### What the exercise asks
Repeat exactly the lines below that lie between the line with "Privacy Policies (328, 2548)" and the line with "6 Delicious Recipes", counting both of those lines as part of the answer.

### Record excerpts
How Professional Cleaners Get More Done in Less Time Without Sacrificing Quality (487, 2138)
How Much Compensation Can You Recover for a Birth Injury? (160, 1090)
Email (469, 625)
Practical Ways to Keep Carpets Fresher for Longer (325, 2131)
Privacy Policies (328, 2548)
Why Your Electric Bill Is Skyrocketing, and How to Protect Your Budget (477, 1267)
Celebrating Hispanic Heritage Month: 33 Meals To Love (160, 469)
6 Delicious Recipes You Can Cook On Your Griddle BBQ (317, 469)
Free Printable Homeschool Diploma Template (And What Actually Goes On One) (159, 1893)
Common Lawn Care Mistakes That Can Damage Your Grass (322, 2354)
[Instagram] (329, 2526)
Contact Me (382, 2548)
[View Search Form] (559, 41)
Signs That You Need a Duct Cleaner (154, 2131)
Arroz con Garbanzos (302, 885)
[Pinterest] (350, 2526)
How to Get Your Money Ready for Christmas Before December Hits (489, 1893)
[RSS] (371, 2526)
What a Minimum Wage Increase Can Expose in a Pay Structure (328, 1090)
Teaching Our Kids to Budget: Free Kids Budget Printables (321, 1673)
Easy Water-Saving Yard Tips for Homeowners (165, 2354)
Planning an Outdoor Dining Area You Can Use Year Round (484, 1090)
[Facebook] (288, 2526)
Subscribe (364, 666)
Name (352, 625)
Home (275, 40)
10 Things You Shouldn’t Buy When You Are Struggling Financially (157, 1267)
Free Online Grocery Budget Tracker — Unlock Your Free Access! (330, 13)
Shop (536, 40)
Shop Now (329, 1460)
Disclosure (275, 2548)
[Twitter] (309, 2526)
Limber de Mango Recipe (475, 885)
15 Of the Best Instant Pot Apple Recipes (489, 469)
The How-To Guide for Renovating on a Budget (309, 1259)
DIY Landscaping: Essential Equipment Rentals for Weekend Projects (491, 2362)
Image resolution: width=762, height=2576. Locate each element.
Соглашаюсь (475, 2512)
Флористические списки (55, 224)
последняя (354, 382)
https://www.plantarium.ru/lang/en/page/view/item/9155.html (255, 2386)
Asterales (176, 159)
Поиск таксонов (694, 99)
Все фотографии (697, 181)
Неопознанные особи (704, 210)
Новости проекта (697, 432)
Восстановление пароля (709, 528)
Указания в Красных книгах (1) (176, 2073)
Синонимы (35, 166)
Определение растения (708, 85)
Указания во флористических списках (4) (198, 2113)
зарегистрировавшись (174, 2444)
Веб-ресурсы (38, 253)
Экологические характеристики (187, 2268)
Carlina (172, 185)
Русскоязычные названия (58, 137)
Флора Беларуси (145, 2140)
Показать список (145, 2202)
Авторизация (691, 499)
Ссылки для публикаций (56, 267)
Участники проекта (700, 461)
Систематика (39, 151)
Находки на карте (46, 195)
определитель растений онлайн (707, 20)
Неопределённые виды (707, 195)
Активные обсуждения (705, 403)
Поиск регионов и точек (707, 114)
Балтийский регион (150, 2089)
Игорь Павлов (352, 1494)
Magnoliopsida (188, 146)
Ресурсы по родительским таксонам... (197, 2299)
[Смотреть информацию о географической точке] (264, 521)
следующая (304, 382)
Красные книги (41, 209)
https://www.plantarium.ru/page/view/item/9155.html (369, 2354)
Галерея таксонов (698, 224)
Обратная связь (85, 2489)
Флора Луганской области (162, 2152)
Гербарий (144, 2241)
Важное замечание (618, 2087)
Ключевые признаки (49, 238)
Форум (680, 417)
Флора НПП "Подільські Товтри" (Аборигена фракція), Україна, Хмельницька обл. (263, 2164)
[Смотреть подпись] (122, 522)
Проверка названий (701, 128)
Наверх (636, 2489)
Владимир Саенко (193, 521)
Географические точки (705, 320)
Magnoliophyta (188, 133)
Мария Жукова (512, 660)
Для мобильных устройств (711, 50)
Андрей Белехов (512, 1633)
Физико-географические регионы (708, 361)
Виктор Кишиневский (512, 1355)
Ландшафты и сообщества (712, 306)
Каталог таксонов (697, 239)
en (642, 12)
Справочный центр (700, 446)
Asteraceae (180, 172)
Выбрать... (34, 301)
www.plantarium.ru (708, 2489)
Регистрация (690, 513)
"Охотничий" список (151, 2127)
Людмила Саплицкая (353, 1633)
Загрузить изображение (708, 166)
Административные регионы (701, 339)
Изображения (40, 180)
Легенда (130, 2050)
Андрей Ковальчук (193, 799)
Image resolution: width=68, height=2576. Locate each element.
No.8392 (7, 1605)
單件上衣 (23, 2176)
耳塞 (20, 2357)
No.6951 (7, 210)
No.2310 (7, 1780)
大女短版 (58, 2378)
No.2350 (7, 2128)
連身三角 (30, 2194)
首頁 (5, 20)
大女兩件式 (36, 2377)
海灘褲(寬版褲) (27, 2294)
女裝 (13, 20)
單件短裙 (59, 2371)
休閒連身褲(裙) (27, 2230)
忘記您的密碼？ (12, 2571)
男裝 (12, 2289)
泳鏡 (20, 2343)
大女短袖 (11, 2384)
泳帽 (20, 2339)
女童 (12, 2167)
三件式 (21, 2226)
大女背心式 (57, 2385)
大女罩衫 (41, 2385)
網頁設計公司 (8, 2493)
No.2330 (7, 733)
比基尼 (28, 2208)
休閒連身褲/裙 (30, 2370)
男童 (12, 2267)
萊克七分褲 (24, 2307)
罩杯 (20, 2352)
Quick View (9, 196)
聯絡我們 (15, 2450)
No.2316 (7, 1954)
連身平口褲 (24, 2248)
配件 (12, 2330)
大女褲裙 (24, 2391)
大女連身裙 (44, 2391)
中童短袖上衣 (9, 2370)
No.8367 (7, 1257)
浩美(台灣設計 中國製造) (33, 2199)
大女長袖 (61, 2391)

### Finished task
Privacy Policies (328, 2548)
Why Your Electric Bill Is Skyrocketing, and How to Protect Your Budget (477, 1267)
Celebrating Hispanic Heritage Month: 33 Meals To Love (160, 469)
6 Delicious Recipes You Can Cook On Your Griddle BBQ (317, 469)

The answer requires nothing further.